Michigan Vs Those Guys
Be careful in the neutral zone. State tends to back off on the forecheck pressure in favor of sitting in passing lanes when you try to break out and Michigan's been pretty turnover-prone this year. They're also short on guys who can stickhandle past the first opponent and open up space—that's basically Chad Langlais and zero other players—so dumping the puck might be a frustratingly common occurrence. Or, worse, not dumping the puck and turning it over in a dangerous spot.
I'm extra concerned about this after the last weekend, where the Friday night game was acres of open ice and cross-ice passes galore. Those things will get picked off against State.

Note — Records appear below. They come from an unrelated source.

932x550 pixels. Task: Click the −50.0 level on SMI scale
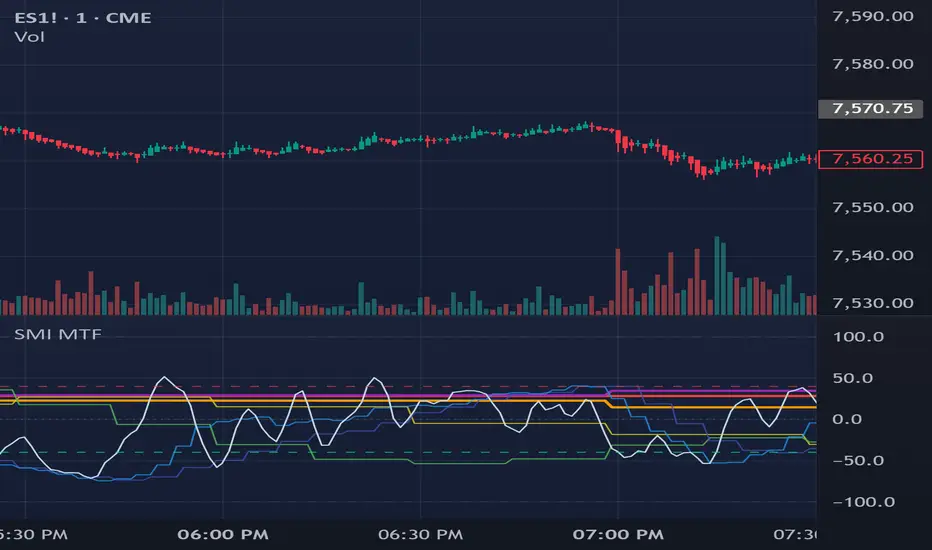[x=858, y=460]
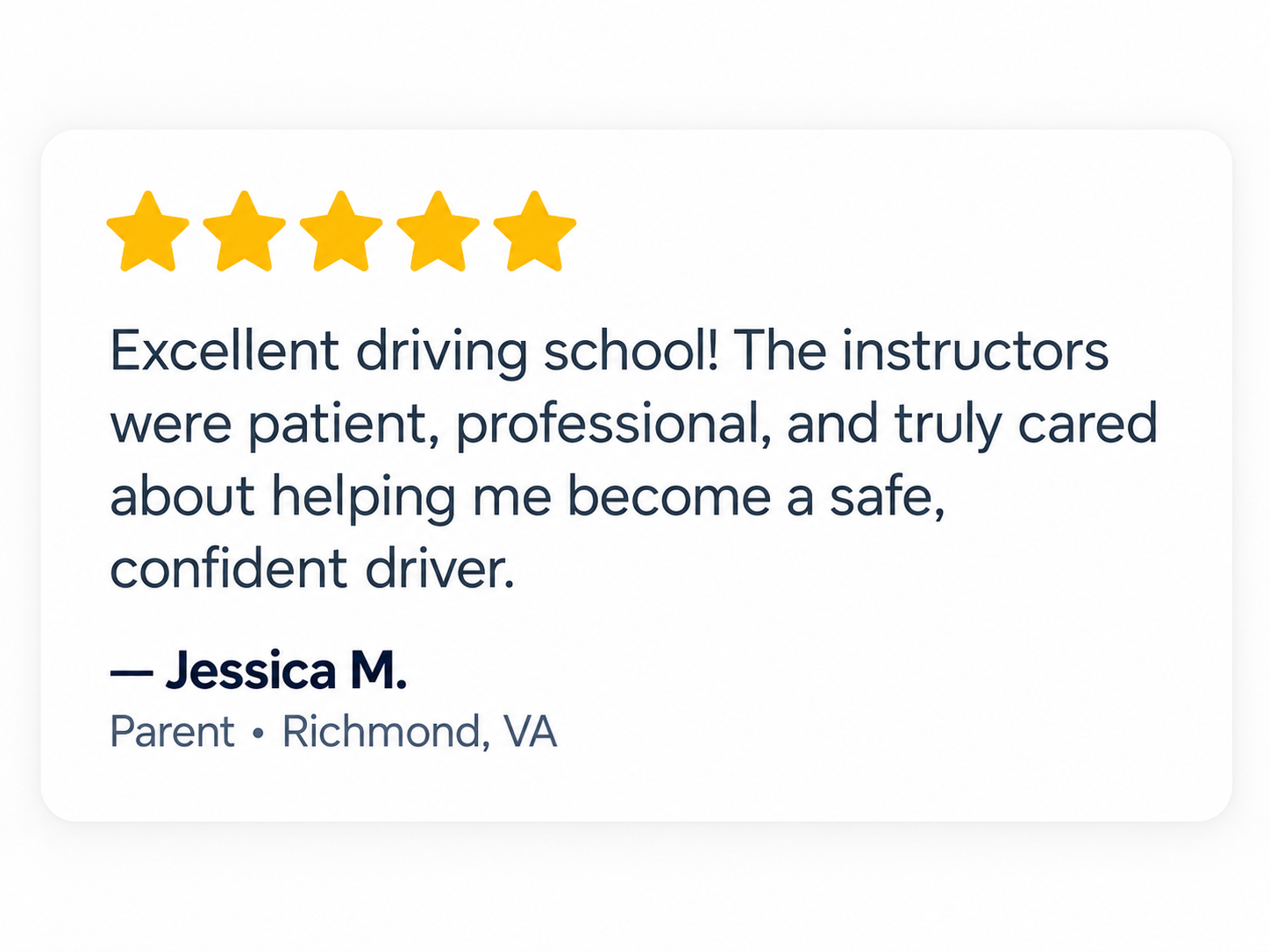
Task: Click the fifth and last rating star
Action: pos(535,231)
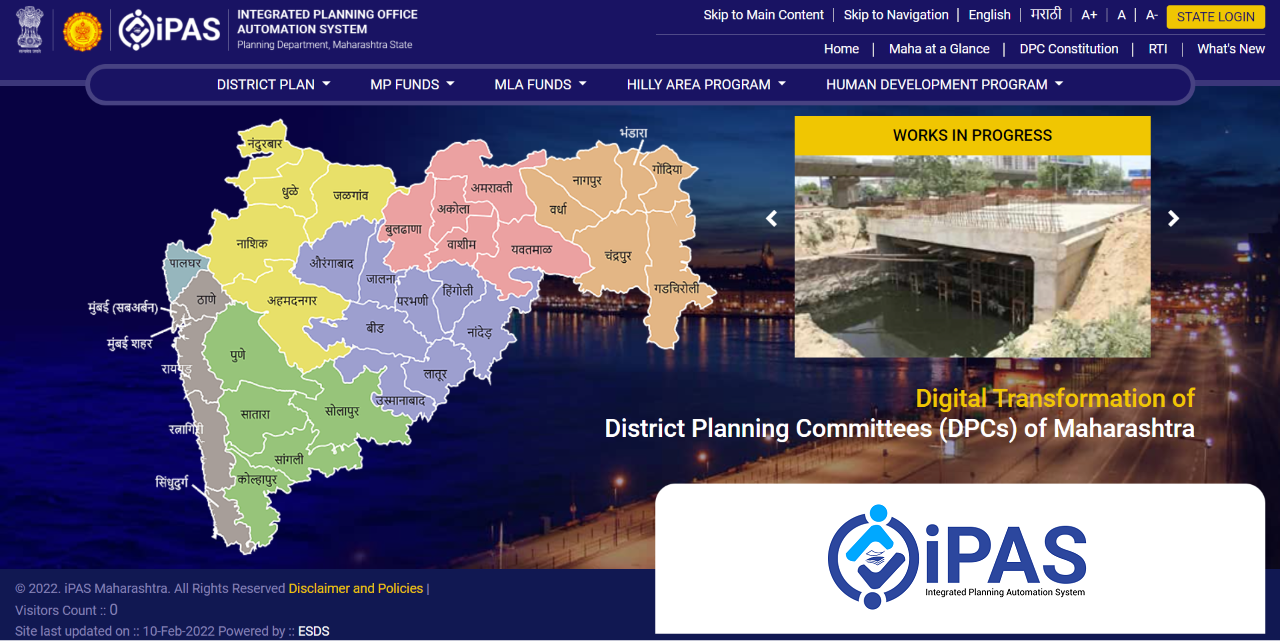Expand Hilly Area Program dropdown
This screenshot has height=641, width=1280.
tap(706, 85)
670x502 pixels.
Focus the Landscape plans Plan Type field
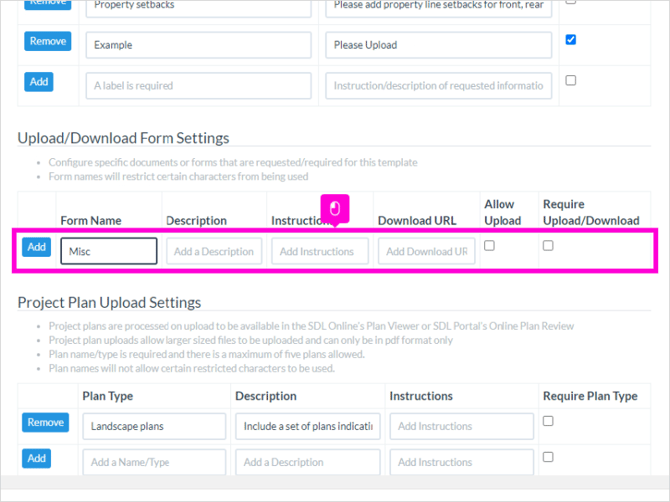click(x=154, y=426)
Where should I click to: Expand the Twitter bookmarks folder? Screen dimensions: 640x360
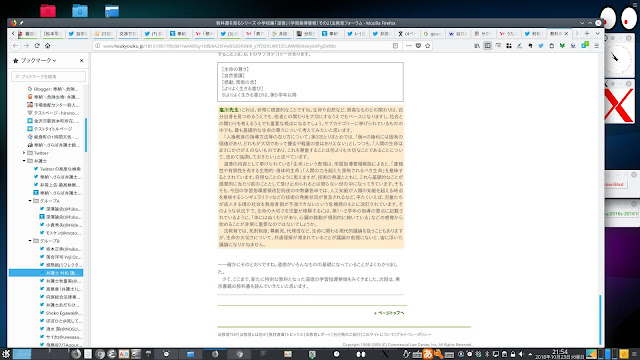click(24, 153)
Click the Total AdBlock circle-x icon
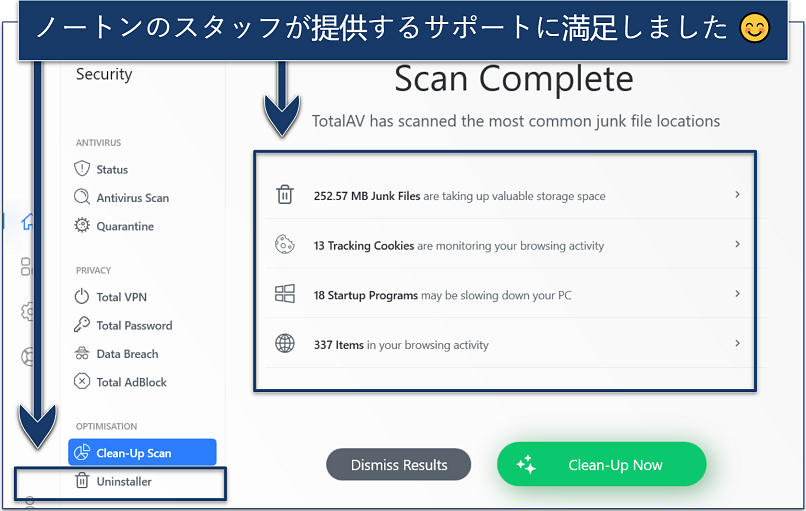 point(82,382)
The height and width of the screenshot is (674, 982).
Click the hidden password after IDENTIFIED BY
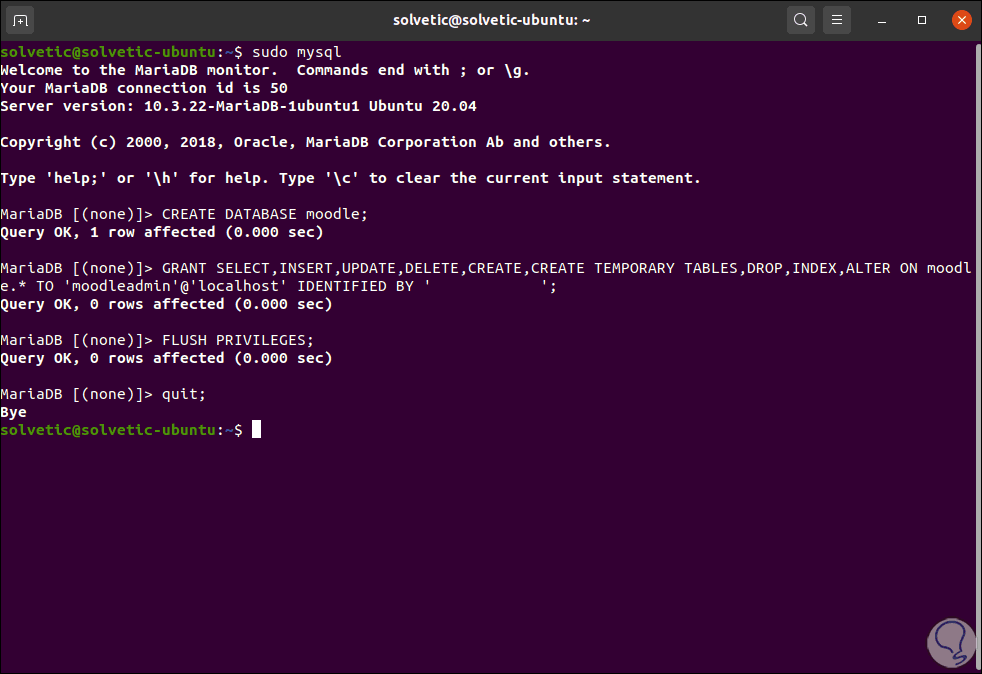(485, 286)
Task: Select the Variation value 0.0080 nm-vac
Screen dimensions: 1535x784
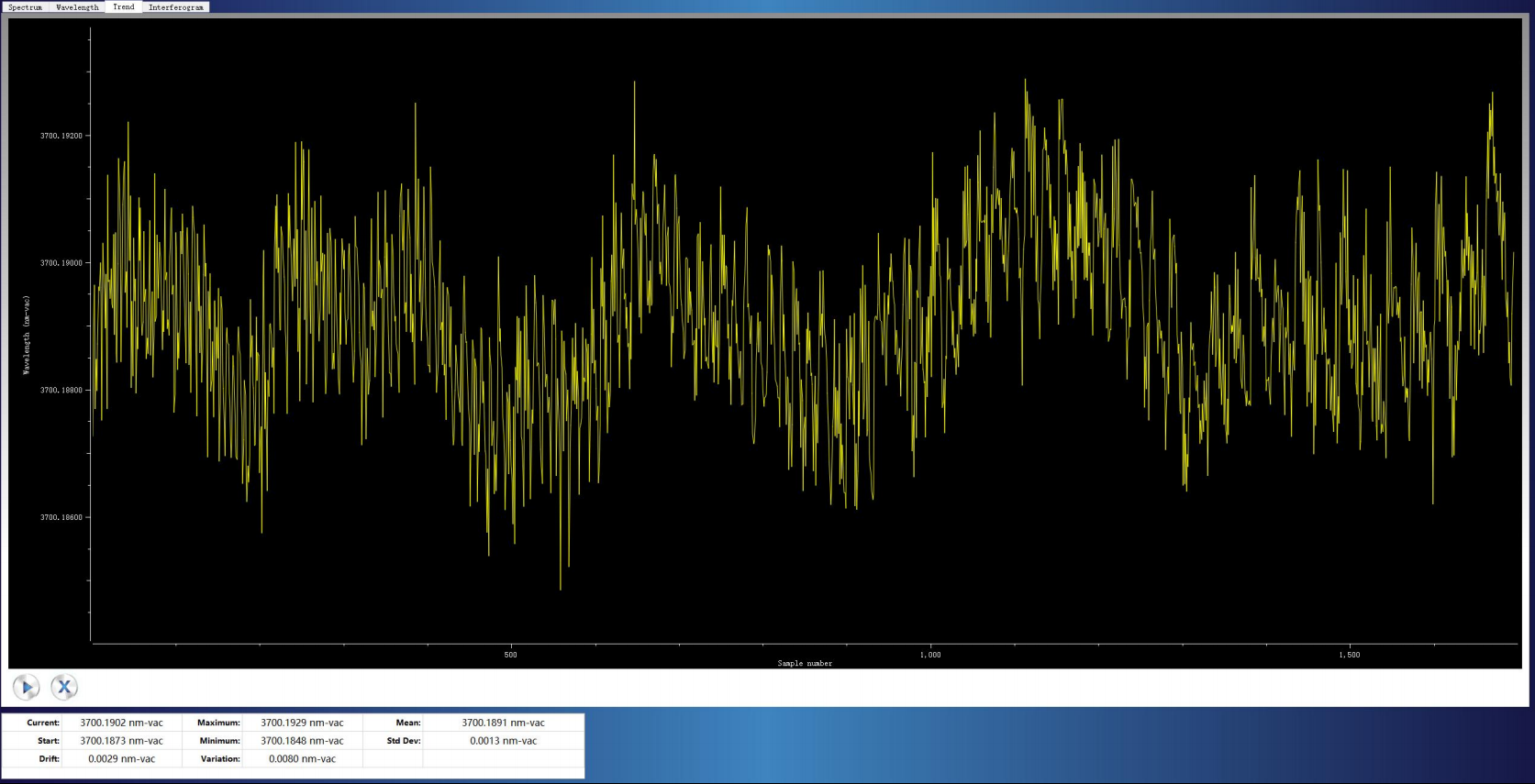Action: tap(302, 759)
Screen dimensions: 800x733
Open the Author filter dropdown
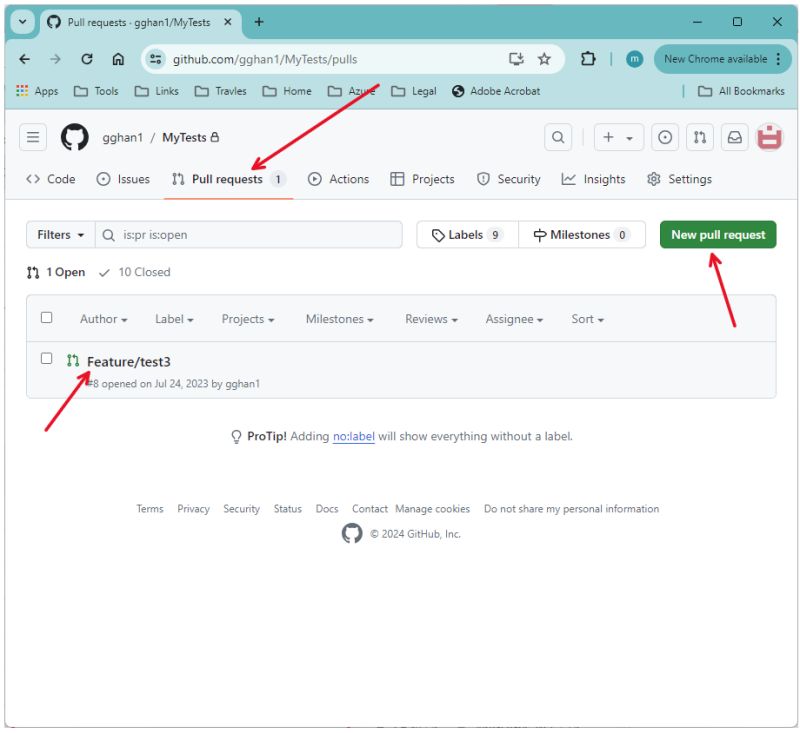tap(102, 319)
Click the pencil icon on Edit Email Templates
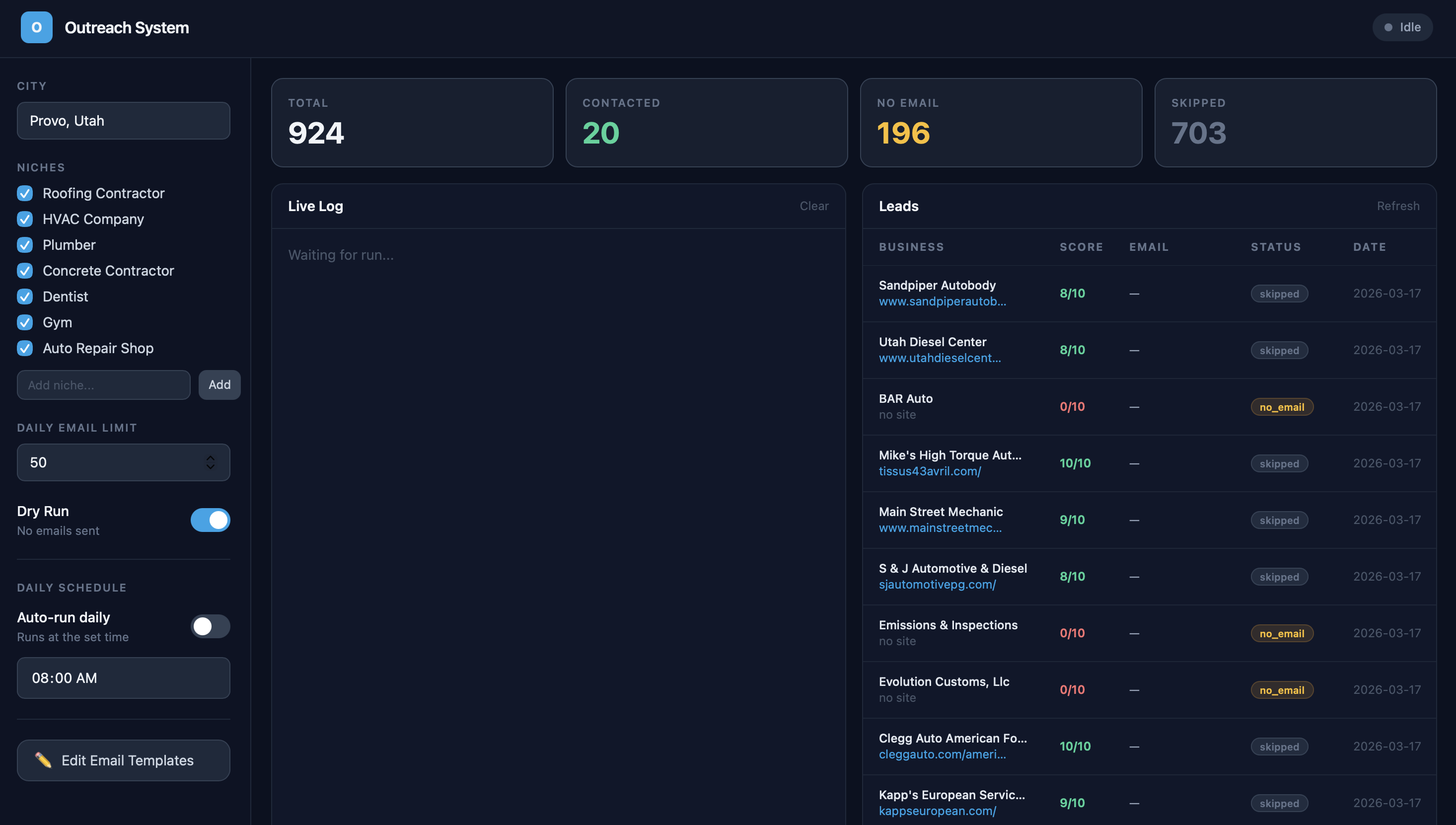This screenshot has width=1456, height=825. click(x=46, y=760)

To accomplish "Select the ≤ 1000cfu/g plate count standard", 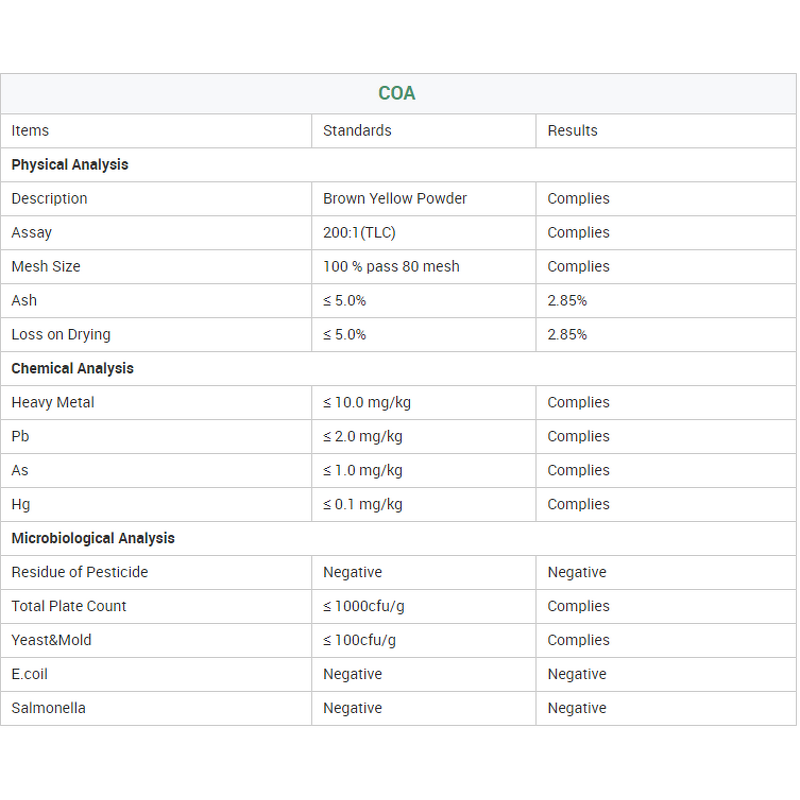I will [x=364, y=607].
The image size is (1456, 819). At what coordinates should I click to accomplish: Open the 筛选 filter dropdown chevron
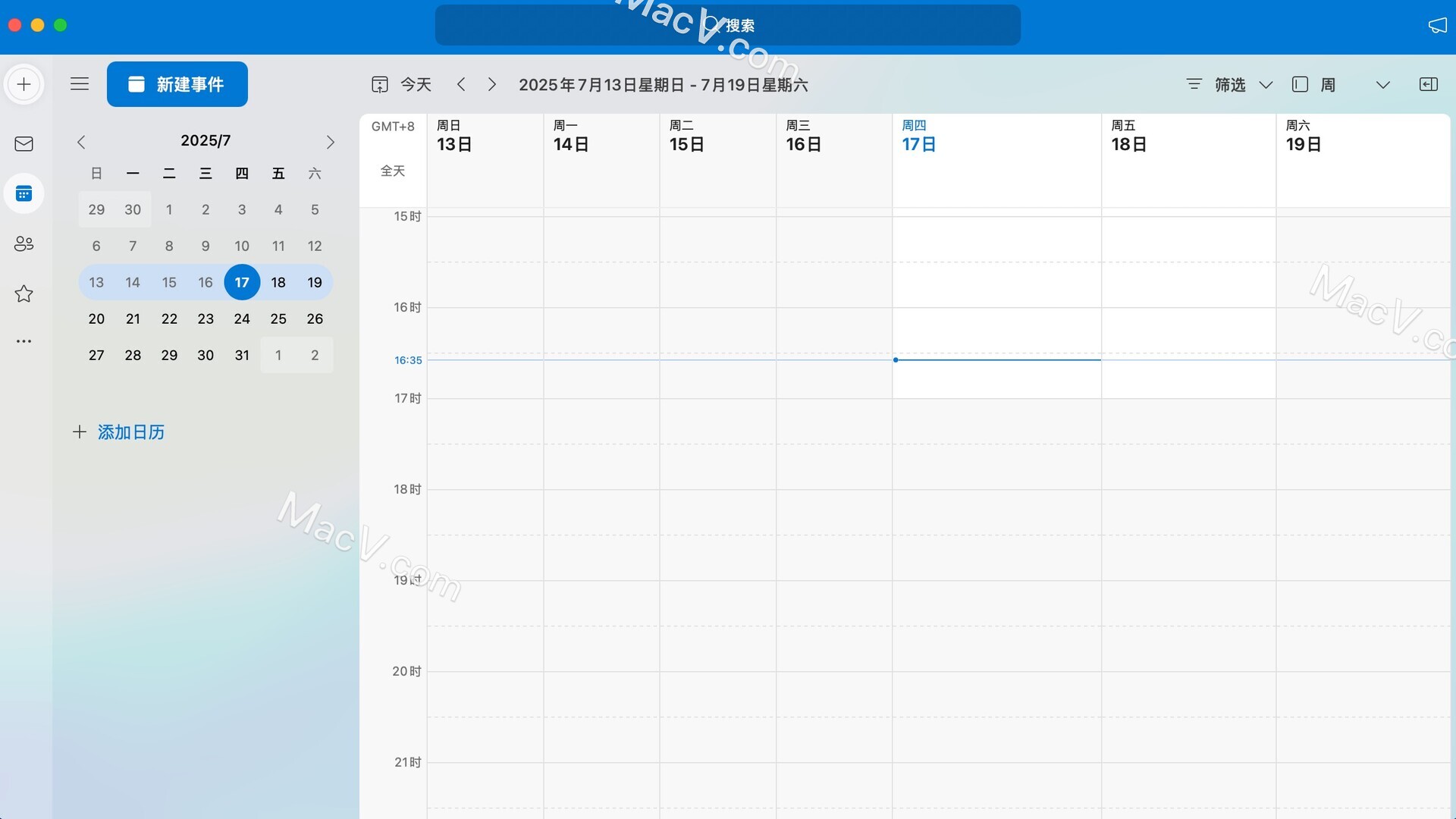(x=1266, y=85)
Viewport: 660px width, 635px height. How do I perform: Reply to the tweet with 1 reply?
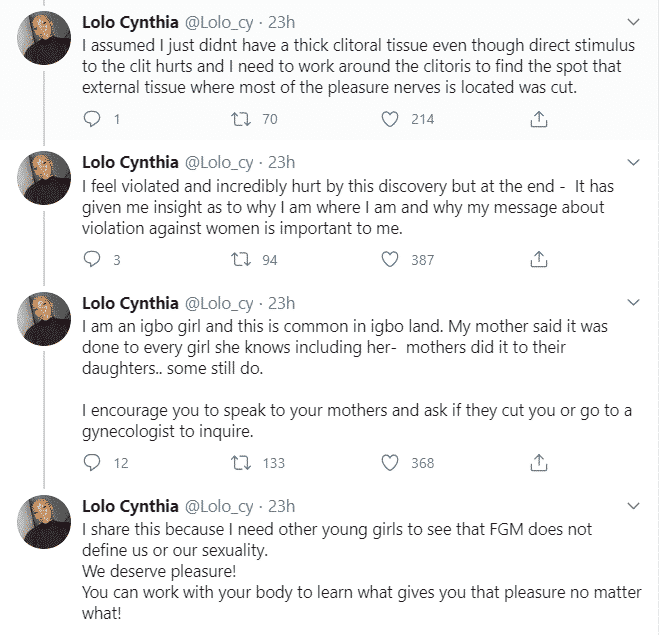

Be seriously aggressive on the forecheck. State's defense corps consists of Petry (a junior) and six freshmen or sophomores. With Michigan's speed up front they can probably force their share of crippling turnovers or draw some penalties.
Keep your composure. Always difficult against MSU, worse when Tropp is going to be out there, worse still when you've dropped the last two against them and are playing for your season, essentially.
The Big Picture
This is the biggest series left in the season for many reasons. One: it's Michigan State. Two: a sweep puts the MSU-UM pairwise comparison back in play; anything short of that and Michigan basically can't win it unless the two teams meet in the CCHA playoffs. (And even then Michigan will probably have to get three points this weekend.) Three: Michigan can drop two, maybe three games in the eleven they have left and still have a reasonable chance of a bid without a CCHA tourney championship. Aside from the Wisconsin game, these two are the toughest left on the docket.
So… basically like last week: a split does nothing good or bad for Michigan, which is bad when you're on the wrong side of the bubble. A win and a tie helps but not nearly as much as a sweep.
The goal differential says "split"…
Team GP GF GF/G GA GA/G MARGIN
8 Michigan State 28 92 3.29 67 2.39 0.89 9 Michigan 26 81 3.12 58 2.23 0.88
…but performance since the holiday break gives Michigan some hope that they'll come away with something more than that. Also, Michigan's put up that margin against a slightly tougher schedule. Then again, performance in the previous series argues they won't do better.